Recorded data.
* * * *

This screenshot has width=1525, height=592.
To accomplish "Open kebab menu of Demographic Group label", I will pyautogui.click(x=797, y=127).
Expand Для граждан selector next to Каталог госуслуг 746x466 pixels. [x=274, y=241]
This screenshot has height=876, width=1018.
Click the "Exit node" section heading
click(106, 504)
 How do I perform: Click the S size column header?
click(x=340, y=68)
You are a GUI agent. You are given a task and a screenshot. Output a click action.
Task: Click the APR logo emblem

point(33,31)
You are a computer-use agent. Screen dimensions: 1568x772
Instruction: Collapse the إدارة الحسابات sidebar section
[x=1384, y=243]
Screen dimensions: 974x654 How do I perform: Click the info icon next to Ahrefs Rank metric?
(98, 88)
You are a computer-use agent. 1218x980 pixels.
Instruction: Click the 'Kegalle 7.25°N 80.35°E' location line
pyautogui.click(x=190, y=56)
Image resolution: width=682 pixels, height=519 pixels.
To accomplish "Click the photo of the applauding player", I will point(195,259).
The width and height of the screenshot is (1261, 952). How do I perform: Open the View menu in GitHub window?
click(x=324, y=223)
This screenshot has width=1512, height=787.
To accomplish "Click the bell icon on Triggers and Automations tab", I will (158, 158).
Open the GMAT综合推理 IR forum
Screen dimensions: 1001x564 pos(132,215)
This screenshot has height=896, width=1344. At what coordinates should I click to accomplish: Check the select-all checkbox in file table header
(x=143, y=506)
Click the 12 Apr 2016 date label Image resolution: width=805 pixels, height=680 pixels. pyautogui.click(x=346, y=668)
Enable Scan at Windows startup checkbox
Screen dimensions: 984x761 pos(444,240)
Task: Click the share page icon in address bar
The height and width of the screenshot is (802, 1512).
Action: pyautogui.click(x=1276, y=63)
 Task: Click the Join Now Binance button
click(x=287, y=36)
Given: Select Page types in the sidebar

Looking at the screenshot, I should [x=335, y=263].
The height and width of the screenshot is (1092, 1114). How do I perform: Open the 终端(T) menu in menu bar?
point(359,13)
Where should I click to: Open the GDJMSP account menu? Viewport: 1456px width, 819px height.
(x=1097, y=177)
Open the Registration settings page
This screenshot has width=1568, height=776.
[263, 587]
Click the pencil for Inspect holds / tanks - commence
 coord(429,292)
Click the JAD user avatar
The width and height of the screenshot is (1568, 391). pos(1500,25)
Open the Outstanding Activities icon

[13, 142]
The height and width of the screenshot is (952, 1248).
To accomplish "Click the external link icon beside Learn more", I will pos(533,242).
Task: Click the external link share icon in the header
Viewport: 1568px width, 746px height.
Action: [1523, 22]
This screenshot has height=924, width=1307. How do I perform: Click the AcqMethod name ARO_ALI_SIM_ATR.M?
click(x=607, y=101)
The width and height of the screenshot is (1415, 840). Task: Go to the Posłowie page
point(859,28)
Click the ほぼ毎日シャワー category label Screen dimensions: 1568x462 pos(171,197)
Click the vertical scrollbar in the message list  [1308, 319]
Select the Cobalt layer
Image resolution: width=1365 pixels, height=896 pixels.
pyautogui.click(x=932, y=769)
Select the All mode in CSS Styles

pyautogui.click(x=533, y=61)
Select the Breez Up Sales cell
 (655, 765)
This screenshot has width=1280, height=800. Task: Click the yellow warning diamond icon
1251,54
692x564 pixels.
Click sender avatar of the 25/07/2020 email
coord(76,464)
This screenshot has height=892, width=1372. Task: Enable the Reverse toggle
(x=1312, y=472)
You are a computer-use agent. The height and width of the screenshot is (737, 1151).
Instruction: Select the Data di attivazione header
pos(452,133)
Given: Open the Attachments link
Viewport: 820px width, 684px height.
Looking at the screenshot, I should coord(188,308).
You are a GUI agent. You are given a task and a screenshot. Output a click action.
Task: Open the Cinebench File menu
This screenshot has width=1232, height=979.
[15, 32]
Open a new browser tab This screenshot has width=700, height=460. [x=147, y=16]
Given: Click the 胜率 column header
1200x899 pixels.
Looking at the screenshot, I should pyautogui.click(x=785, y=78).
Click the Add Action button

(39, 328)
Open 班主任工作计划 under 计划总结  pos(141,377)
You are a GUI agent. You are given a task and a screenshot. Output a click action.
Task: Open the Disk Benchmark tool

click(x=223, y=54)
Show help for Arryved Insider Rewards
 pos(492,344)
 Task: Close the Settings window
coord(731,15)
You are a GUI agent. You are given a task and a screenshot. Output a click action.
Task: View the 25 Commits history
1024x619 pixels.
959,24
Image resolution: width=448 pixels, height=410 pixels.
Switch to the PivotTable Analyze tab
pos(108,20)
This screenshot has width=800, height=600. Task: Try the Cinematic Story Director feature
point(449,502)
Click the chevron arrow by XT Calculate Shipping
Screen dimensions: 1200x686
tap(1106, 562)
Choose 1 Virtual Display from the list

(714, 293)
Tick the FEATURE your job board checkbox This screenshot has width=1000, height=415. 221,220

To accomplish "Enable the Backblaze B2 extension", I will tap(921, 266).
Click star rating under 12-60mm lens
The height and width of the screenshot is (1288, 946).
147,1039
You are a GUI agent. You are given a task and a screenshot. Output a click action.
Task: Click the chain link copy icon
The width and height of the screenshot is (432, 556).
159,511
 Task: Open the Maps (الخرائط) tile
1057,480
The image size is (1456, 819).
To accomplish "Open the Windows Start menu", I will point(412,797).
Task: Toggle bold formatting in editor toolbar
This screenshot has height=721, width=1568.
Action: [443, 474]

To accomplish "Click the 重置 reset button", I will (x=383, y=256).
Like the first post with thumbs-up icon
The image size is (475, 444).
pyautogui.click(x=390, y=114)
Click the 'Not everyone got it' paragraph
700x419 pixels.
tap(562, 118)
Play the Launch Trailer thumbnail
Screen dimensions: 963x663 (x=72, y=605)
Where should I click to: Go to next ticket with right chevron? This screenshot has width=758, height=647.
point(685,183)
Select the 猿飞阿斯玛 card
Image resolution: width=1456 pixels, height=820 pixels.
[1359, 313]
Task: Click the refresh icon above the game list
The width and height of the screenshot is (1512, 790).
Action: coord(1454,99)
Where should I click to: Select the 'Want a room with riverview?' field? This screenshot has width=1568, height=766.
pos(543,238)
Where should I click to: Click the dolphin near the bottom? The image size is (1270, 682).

* * * *

Task directions. Reproduce all of the rows above verbatim, keeping every line unchanged.

The answer.
This screenshot has width=1525, height=592.
To accomplish "Open kebab menu of Demographic Group label", I will pyautogui.click(x=797, y=127).
Expand Для граждан selector next to Каталог госуслуг 746x466 pixels. [x=274, y=241]
This screenshot has height=876, width=1018.
Click the "Exit node" section heading
click(106, 504)
 How do I perform: Click the S size column header?
click(x=340, y=68)
You are a GUI agent. You are given a task and a screenshot. Output a click action.
Task: Click the APR logo emblem

point(33,31)
You are a computer-use agent. Screen dimensions: 1568x772
Instruction: Collapse the إدارة الحسابات sidebar section
[x=1384, y=243]
Screen dimensions: 974x654 How do I perform: Click the info icon next to Ahrefs Rank metric?
(98, 88)
You are a computer-use agent. 1218x980 pixels.
Instruction: Click the 'Kegalle 7.25°N 80.35°E' location line
pyautogui.click(x=190, y=56)
Image resolution: width=682 pixels, height=519 pixels.
To accomplish "Click the photo of the applauding player", I will point(195,259).
The width and height of the screenshot is (1261, 952). How do I perform: Open the View menu in GitHub window?
click(x=324, y=223)
This screenshot has width=1512, height=787.
To accomplish "Click the bell icon on Triggers and Automations tab", I will (158, 158).
Open the GMAT综合推理 IR forum
Screen dimensions: 1001x564 pos(132,215)
This screenshot has height=896, width=1344. At what coordinates should I click to accomplish: Check the select-all checkbox in file table header
(x=143, y=506)
Click the 12 Apr 2016 date label Image resolution: width=805 pixels, height=680 pixels. pyautogui.click(x=346, y=668)
Enable Scan at Windows startup checkbox
Screen dimensions: 984x761 pos(444,240)
Task: Click the share page icon in address bar
The height and width of the screenshot is (802, 1512).
Action: pyautogui.click(x=1276, y=63)
 Task: Click the Join Now Binance button
click(x=287, y=36)
Given: Select Page types in the sidebar

Looking at the screenshot, I should [x=335, y=263].
The height and width of the screenshot is (1092, 1114). How do I perform: Open the 终端(T) menu in menu bar?
point(359,13)
Where should I click to: Open the GDJMSP account menu? Viewport: 1456px width, 819px height.
(x=1097, y=177)
Open the Registration settings page
This screenshot has width=1568, height=776.
[263, 587]
Click the pencil for Inspect holds / tanks - commence
 coord(429,292)
Click the JAD user avatar
The width and height of the screenshot is (1568, 391). pos(1500,25)
Open the Outstanding Activities icon

[13, 142]
The height and width of the screenshot is (952, 1248).
To accomplish "Click the external link icon beside Learn more", I will pos(533,242).
Task: Click the external link share icon in the header
Viewport: 1568px width, 746px height.
Action: [1523, 22]
This screenshot has height=924, width=1307. How do I perform: Click the AcqMethod name ARO_ALI_SIM_ATR.M?
click(x=607, y=101)
The width and height of the screenshot is (1415, 840). Task: Go to the Posłowie page
point(859,28)
Click the ほぼ毎日シャワー category label Screen dimensions: 1568x462 pos(171,197)
Click the vertical scrollbar in the message list  [1308, 319]
Select the Cobalt layer
Image resolution: width=1365 pixels, height=896 pixels.
pyautogui.click(x=932, y=769)
Select the All mode in CSS Styles

pyautogui.click(x=533, y=61)
Select the Breez Up Sales cell
 (655, 765)
This screenshot has width=1280, height=800. Task: Click the yellow warning diamond icon
1251,54
692x564 pixels.
Click sender avatar of the 25/07/2020 email
coord(76,464)
This screenshot has height=892, width=1372. Task: Enable the Reverse toggle
(x=1312, y=472)
You are a computer-use agent. The height and width of the screenshot is (737, 1151).
Instruction: Select the Data di attivazione header
pos(452,133)
Given: Open the Attachments link
Viewport: 820px width, 684px height.
Looking at the screenshot, I should coord(188,308).
You are a GUI agent. You are given a task and a screenshot. Output a click action.
Task: Open the Cinebench File menu
This screenshot has width=1232, height=979.
[15, 32]
Open a new browser tab This screenshot has width=700, height=460. [x=147, y=16]
Given: Click the 胜率 column header
1200x899 pixels.
Looking at the screenshot, I should pyautogui.click(x=785, y=78).
Click the Add Action button

(39, 328)
Open 班主任工作计划 under 计划总结  pos(141,377)
You are a GUI agent. You are given a task and a screenshot. Output a click action.
Task: Open the Disk Benchmark tool

click(x=223, y=54)
Show help for Arryved Insider Rewards
 pos(492,344)
 Task: Close the Settings window
coord(731,15)
You are a GUI agent. You are given a task and a screenshot. Output a click action.
Task: View the 25 Commits history
1024x619 pixels.
959,24
Image resolution: width=448 pixels, height=410 pixels.
Switch to the PivotTable Analyze tab
pos(108,20)
This screenshot has width=800, height=600. Task: Try the Cinematic Story Director feature
point(449,502)
Click the chevron arrow by XT Calculate Shipping
Screen dimensions: 1200x686
tap(1106, 562)
Choose 1 Virtual Display from the list

(714, 293)
Tick the FEATURE your job board checkbox This screenshot has width=1000, height=415. 221,220

To accomplish "Enable the Backblaze B2 extension", I will tap(921, 266).
Click star rating under 12-60mm lens
The height and width of the screenshot is (1288, 946).
147,1039
You are a GUI agent. You are given a task and a screenshot. Output a click action.
Task: Click the chain link copy icon
The width and height of the screenshot is (432, 556).
159,511
 Task: Open the Maps (الخرائط) tile
1057,480
The image size is (1456, 819).
To accomplish "Open the Windows Start menu", I will point(412,797).
Task: Toggle bold formatting in editor toolbar
This screenshot has height=721, width=1568.
Action: [443, 474]

To accomplish "Click the 重置 reset button", I will (x=383, y=256).
Like the first post with thumbs-up icon
The image size is (475, 444).
pyautogui.click(x=390, y=114)
Click the 'Not everyone got it' paragraph
700x419 pixels.
tap(562, 118)
Play the Launch Trailer thumbnail
Screen dimensions: 963x663 (x=72, y=605)
Where should I click to: Go to next ticket with right chevron? This screenshot has width=758, height=647.
point(685,183)
Select the 猿飞阿斯玛 card
Image resolution: width=1456 pixels, height=820 pixels.
[1359, 313]
Task: Click the refresh icon above the game list
The width and height of the screenshot is (1512, 790).
Action: coord(1454,99)
Where should I click to: Select the 'Want a room with riverview?' field? This screenshot has width=1568, height=766.
pos(543,238)
Where should I click to: Click the dolphin near the bottom? The image size is (1270, 682).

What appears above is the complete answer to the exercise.